Museums of Oxford

2021-10-08

anthropology cooking food london museums oxford swimming

It’s getting darker and colder, but so far I don’t mind. Like I said before, I’m cooking a lot of satisfying food. It’s still warm enough to get into the Hampstead Heath ponds every Saturday morning. The crowd there is thinning out and there’s now a pleasing corps of batty and rich ladies of a certain age who we’re starting to see on a regular basis.

A bowl of noodles
Leftover homemade pesto with udon noodles

I’m doing more in those dark evenings. After the office on Thursdays, we’ve been going to the pub in central London, which feels like behaviour from a previous life. I’m meeting up with friends to watch films in the cinema. The new James Bond movie was packed out.

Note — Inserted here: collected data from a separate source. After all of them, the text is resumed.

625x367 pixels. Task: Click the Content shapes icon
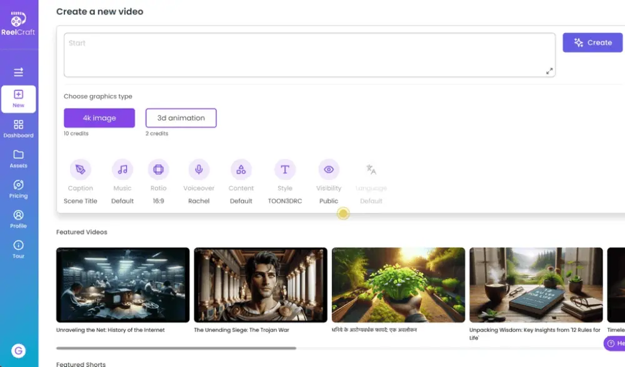[241, 169]
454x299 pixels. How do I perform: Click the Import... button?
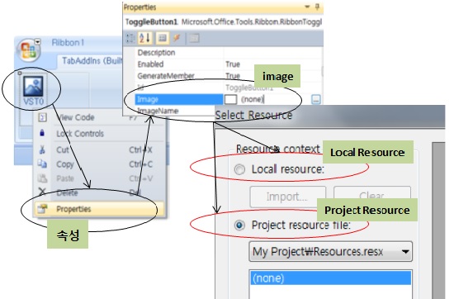288,197
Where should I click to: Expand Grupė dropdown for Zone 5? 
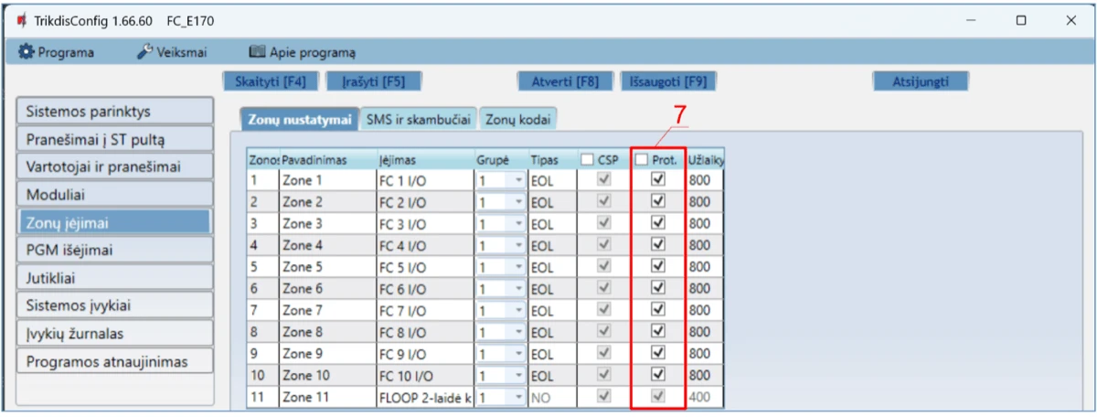pyautogui.click(x=519, y=267)
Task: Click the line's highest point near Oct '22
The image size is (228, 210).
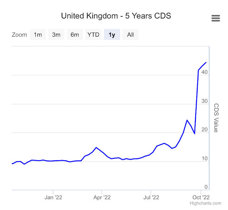Action: point(206,63)
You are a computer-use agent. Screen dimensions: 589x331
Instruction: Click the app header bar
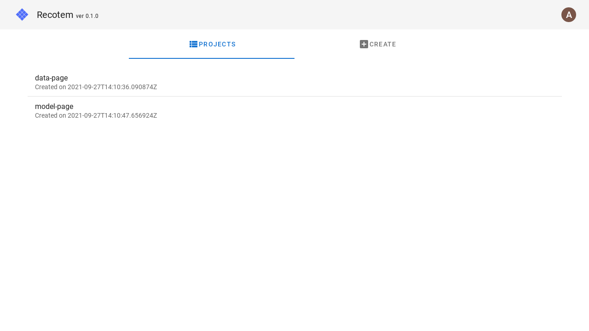(x=295, y=14)
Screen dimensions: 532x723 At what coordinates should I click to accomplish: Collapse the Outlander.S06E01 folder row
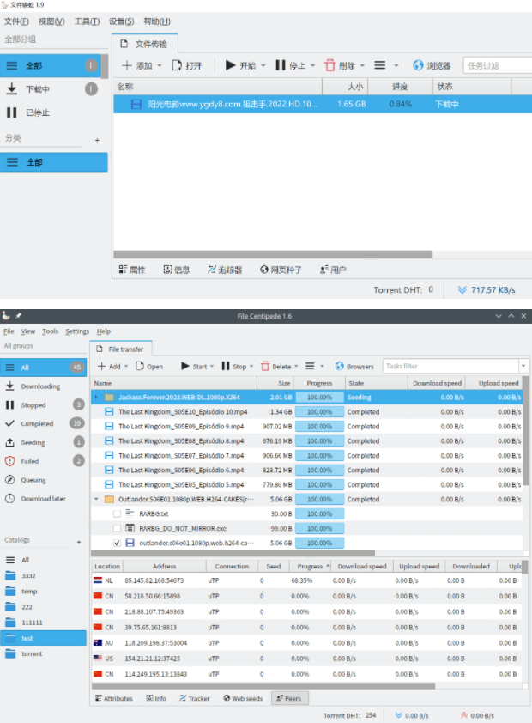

Last weekend we went to the Ashmolean and Pitt Rivers museums in Oxford. I’ve been to both before but I really like the Pitt Rivers in particular. It’s an anthropological museum and the stuff is organised into glass cases by kind, not by origin or time. So you have a cabinet full of dozens of zithers and zither-like objects from different civilisations across time. Wisely, they’ve done a lot of decolonisation work since I last went. They’ve left the old handwritten orientalist labels on things, alongside explanatory and critical notes. They no longer display human remains or things like shrunken heads, though.